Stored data
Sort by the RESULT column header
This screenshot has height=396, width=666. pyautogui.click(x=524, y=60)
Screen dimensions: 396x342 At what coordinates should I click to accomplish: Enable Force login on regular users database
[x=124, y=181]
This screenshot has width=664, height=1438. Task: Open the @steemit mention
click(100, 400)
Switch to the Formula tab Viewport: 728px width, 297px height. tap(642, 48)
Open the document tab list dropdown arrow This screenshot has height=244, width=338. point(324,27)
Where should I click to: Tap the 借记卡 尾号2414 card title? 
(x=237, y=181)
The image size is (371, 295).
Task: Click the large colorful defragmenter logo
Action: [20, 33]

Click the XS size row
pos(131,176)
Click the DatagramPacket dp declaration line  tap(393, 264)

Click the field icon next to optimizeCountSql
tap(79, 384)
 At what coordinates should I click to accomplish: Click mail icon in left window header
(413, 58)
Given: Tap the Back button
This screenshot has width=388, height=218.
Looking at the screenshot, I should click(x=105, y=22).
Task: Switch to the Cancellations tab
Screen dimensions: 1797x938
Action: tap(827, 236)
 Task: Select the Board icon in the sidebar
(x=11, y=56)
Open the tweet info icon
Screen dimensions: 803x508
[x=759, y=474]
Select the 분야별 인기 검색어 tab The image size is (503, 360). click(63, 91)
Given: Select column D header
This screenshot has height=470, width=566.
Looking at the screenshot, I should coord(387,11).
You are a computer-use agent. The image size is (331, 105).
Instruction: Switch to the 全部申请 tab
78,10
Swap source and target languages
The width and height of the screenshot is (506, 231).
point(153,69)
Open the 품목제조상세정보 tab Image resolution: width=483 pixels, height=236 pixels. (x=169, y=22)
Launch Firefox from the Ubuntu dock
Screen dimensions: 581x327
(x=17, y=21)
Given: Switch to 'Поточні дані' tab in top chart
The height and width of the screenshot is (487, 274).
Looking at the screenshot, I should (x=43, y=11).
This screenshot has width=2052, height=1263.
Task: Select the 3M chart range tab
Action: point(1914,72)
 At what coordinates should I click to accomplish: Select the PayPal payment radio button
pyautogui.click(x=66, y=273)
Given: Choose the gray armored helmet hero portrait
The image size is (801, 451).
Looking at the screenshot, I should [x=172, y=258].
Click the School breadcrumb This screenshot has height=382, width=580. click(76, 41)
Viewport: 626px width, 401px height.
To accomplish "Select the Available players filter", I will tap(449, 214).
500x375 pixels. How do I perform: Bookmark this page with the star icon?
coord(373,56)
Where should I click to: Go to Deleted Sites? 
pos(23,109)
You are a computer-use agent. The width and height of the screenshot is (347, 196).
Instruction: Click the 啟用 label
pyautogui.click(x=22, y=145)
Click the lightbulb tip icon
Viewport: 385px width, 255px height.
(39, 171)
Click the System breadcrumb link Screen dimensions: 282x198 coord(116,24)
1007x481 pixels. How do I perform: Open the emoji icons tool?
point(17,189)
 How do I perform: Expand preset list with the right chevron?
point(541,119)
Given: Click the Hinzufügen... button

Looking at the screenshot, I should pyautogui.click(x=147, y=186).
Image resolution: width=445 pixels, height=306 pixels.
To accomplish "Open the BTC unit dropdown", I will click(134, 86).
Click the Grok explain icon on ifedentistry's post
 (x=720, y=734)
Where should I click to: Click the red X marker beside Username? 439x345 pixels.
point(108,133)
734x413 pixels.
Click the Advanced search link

EXERCISE ▸
Find the word "will" in the entries above and gather every line that holds it.

RESULT ▸
To accomplish "Select the Available players filter", I will tap(449, 214).
To accomplish "Open the BTC unit dropdown", I will click(134, 86).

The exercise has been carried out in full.